Cilacap Tempat Sudirman Mulai Berkembang

January 10, 2019 0 Comments



Sudirman dilahirkan di dukuh atau dusun kecil Rembang desa Bantarbarang, kecamatan Rembang kabupaten Purbalingga, Jawa Tengah pada hari Senin Pon tanggal 24 Januari 1916 dirumah kediaman Asisten Wedana Bodaskarangjati R. Cokrosunaryo.
Pendidikan yang mula-mula diterima Sudirman di HIS sekolah dasar berbahasa Belanda di Cilacap yang ditamatkannya dalam tahun 1930 pada waktu berusia 14 tahun. Kemudian dilanjutkannya ke sekolah lanjutan pertama MULO Parama Wiworo Tomo di Cilacap yang ditamatkannya pula dalam tahun 1935. Di perguruan ini Sudirman mendapat pelajaran bahasa Inggris, ketatanegaraan, sejarah tanah air dan dunia, pelajaran agama dan budi pekerti di samping ilmu pengetahuan umum dan dalam tahun 1936 Sudirman menikah dengan seorang bekas teman sekolahnya di Woworo Tomo bernama Alfiah.

■ ■ ■ ■ ■ ■ ■

### Kumpulan Tugas
1. Pada tahun berapa Sudirman menamatkan HIS di Cilacap menurut teks tentang Sudirman?
2. Lanjutkan teks tentang Sudirman setelah kalimat terakhirnya.
Catatan berikut tidak ada kaitannya dengan teks tentang Sudirman.

### Catatan Terlampir
■ ■ ■ ■ ■ ■ ■

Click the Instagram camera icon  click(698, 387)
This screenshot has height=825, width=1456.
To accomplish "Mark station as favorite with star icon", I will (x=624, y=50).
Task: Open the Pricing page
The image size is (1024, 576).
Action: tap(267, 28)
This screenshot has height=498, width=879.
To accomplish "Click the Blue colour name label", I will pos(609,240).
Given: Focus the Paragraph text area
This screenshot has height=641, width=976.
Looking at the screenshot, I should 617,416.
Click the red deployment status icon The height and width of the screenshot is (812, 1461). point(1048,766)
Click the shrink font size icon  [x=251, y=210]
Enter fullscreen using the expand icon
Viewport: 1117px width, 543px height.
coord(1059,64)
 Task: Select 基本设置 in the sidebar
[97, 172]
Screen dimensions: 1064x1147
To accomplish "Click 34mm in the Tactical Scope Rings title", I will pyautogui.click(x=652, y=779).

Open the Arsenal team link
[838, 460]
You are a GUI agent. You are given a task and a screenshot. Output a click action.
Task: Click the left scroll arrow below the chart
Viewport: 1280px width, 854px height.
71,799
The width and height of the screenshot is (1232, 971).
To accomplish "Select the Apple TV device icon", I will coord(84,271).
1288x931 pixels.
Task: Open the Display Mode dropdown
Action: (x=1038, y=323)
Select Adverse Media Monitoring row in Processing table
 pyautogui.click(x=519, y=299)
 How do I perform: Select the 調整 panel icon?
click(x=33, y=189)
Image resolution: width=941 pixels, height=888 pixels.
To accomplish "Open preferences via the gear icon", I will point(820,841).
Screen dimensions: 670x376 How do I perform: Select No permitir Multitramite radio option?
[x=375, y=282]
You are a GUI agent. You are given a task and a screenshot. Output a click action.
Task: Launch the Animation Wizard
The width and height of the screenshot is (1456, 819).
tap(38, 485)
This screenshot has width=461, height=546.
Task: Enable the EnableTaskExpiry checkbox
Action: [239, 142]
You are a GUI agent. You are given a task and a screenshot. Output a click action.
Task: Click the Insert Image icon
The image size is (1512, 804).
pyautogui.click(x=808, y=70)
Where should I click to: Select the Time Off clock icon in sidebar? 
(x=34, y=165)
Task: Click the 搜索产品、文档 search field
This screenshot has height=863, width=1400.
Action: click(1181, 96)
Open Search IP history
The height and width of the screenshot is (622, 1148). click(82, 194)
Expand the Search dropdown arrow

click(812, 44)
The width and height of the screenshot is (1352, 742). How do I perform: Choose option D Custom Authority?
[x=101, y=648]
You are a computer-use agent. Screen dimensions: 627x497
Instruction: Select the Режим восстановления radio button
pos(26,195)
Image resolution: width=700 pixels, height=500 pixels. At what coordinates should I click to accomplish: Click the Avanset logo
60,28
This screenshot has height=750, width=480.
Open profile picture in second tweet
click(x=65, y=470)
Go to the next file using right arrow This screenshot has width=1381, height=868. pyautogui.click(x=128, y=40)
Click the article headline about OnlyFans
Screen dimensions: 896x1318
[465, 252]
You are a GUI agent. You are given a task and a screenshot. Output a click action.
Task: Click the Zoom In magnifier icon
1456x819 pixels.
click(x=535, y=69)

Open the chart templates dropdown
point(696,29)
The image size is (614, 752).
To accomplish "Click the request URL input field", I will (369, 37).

■ ■ ■ ■ ■ ■ ■

### Jawaban Tugas
1. Sudirman menamatkan HIS pada tahun 1930, saat berusia 14 tahun.

2.
Hubungan Sudirman dengan Muhammadiyah dimulainya sejak dia masih sekolah. Sebagai anggota Muhammadiyah dia bergerak dalam lingkungan perkumpulan itu. Dia menggiatkan usaha—saha sosial dan pengajian-pengajian agama. Karena itu dia sering diolok-olok oleh, teman-temannya sebagai “orang alim”.
Di samping jadi anggota Muhammadiyah dia bergerak pula dalam kepanduan Hizbul Wathan atau HW. Dia rajin dan gesit dalam usaha dan kegiatan dalam lapangan kepanduan itu. Karena itu dia dipilih menjadi Wakil Majelis Pemuda Muhammadiyah untuk seluruh daerah Banyumas.
Sudirman lama bergerak dalam lapangan kepanduan. Dia terkenal sebagai seorang pemuda yang cakap dan tangkas. Dia disegani oleh teman-teman sebawahan dan sepergaulannya. Dalam berbagai jambore yang diadakan, dia selalu turut aktif. Dia mengambil peranan penting dalam mengatur organisasi dan mengawasi anak-anak bawahannya.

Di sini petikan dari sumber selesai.